The Institute of Contemporary Art at the University of Pennsylvania (ICA) presents the first mid-career survey of Tomashi Jackson, providing an expansive look at the multimedia artist’s research-based practice and trademark use of layering and color to confront issues of social justice. The exhibition charts Jackson’s exuberant painterly approach across media, revealing the physical means by which the artist examines structural systems of oppression and violence employed against Black and Indigenous peoples throughout U.S. history.
Opened on February 10 and on view through June 2, 2024, Tomashi Jackson: Across the Universe has been organized by Museum of Contemporary Art Denver and is being enhanced with expanded programming for presentation at the ICA.
“Tomashi’s creative practice meaningfully aligns with the mission and program of ICA, which is dedicated to foregrounding the work of bold and experimental artists who draw from history to better understand the present, challenge the status quo, and forge a new future,” Zoë Ryan, Daniel W. Dietrich II Director of the ICA Philadelphia, said. “As the institution enters our 60th anniversary season, it is fitting to be showcasing an artist whose work seamlessly intertwines poignant social commentary with innovative explorations of traditional artistic practices, including color theory and collage.”
Born in Houston and raised in Los Angeles, Jackson began her art career creating community murals in California. Her early work focused on depicting the lives of domestic laborers working in informal economies. In 2013, the killing of 17-year-old Trayvon Martin marked an important shift in her practice to return to painting and interrogating histories of violence against Black children and teenagers.
“Tomashi is an artist who radically pushes the boundaries of painting, challenging the conventional two-dimensions of the media to expand it, quite literally, into new spaces,” Hallie Ringle, Daniel and Brett Sundheim Chief Curator of the ICA Philadelphia, who is organizing the exhibition at the ICA, said. “Conceptually, her work also pushes us, with layers of meaning and archival images that encourage us to confront discriminatory laws and policies in our history. The exhibition resonates especially within the historical context of Philadelphia, a city deeply entrenched in issues of racial and social justice.”
Over the course of her career, Jackson has sought to reveal how systemic racism has informed the United States’ approach to such fundamental issues as education, housing, and transportation as well as underrecognized histories of civil rights advocacy and empowerment in marginalized communities. Inspired by Josef Albers’ research on the relativity of color, Jackson employs image layering and the effects of light and perception as well as geometric abstraction and halftone lines to illuminate patterns of resistance and societal advances.

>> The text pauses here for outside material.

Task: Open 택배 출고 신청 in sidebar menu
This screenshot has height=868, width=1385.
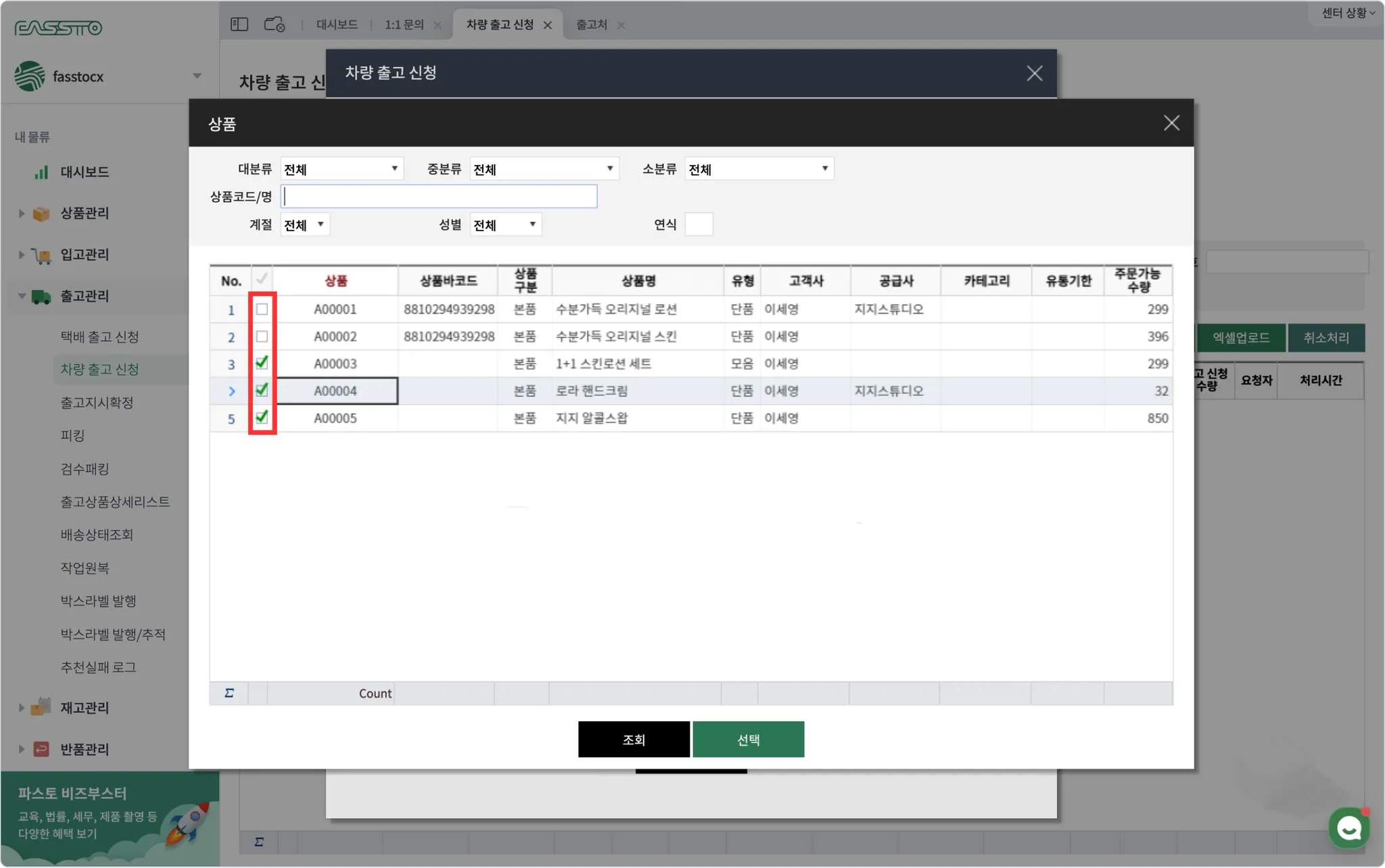Action: click(99, 337)
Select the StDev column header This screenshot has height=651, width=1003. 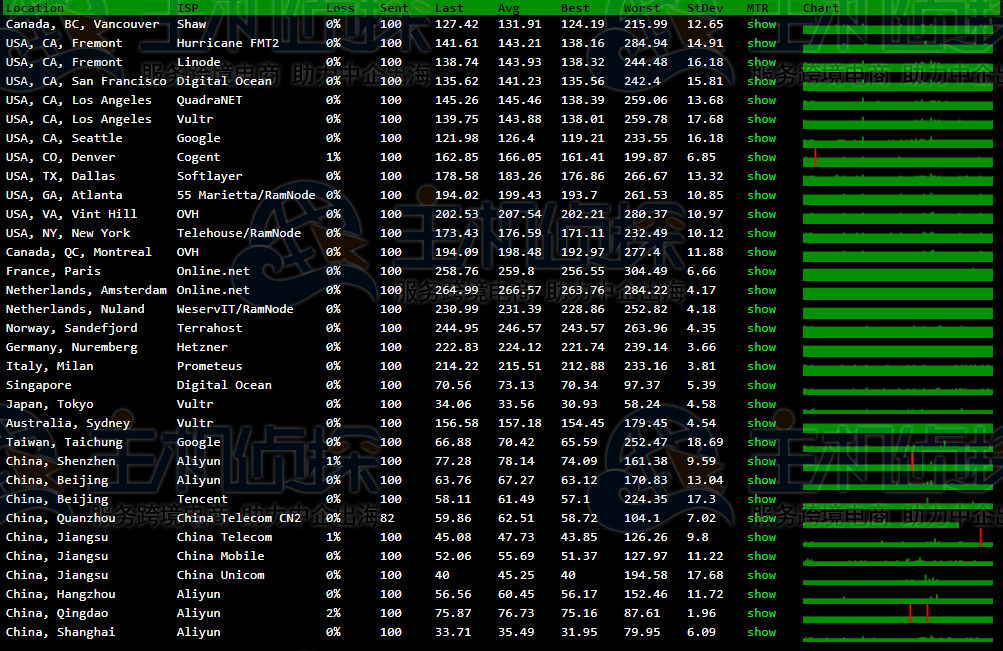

Across the Universe features over 30 artworks from the past decade, placing examples of the artist’s projected time-based videos, which the artist considers “moving paintings,” in dialogue with paintings and sculptures that articulate how Jackson’s use of color and conceptual layering translates across these mediums.
Many recent paintings, such as Press and Curl (Black and Brown People’s Mortgage Free Homes) open up traditional boundaries of painting and are supported by awning structures, layered with strips of vinyl that extend out from the walls toward the viewer. Others, such as States’ Rights (Brown et al. vs The Board of Education of Topeka, Kansas) (Limited Value Exercise)) are comprised of textiles, industrial material such as PVC marine vinyl fabric, and found ephemera suspended from rods or held by other armatures that more subtly extend into the gallery and viewer’s space.
Framed photographic portraits, screen prints, and music-based video work round out the exhibition, along with three commissioned paintings and a video inspired by Jackson’s time in Colorado during the summer of 2022.
“Tomashi Jackson’s artworks thoughtfully explore public narratives of educational access, transportation, housing, voting rights, law enforcement, livelihood migration, labor, and land rights,” Miranda Lash, Ellen Bruss Senior Curator at MCA Denver, said. “Her engaging and nuanced approach to U.S. history situates her as one of the most relevant artists practicing today.”
About Tomashi Jackson
Tomashi Jackson (born 1980 in Houston, Texas) was raised in Los Angeles, California. She received her MFA in Painting and Printmaking from Yale School of Art in 2016, her Master of Science in Art, Culture and Technology from the MIT School of Architecture and Planning in 2012, and her BFA from The Cooper Union for the Advancement of Science and Art in 2010.
Recent solo exhibitions of Jackson’s work include exhibitions at Roy R. Neuberger Museum of Art at SUNY Purchase, the Parrish Art Museum, the Radcliffe Institute for Advanced Study at Harvard University, and the Wexner Center for the Arts.
Her artworks are in museum collections including the Solomon R. Guggenheim Museum; the Whitney Museum of American Art; the Museum of Contemporary Art, Los Angeles; the Baltimore Museum of Art; the Museum of Fine Arts Boston; and the Pérez Art Museum Miami. Jackson lives and works in Cambridge, MA, and New York City.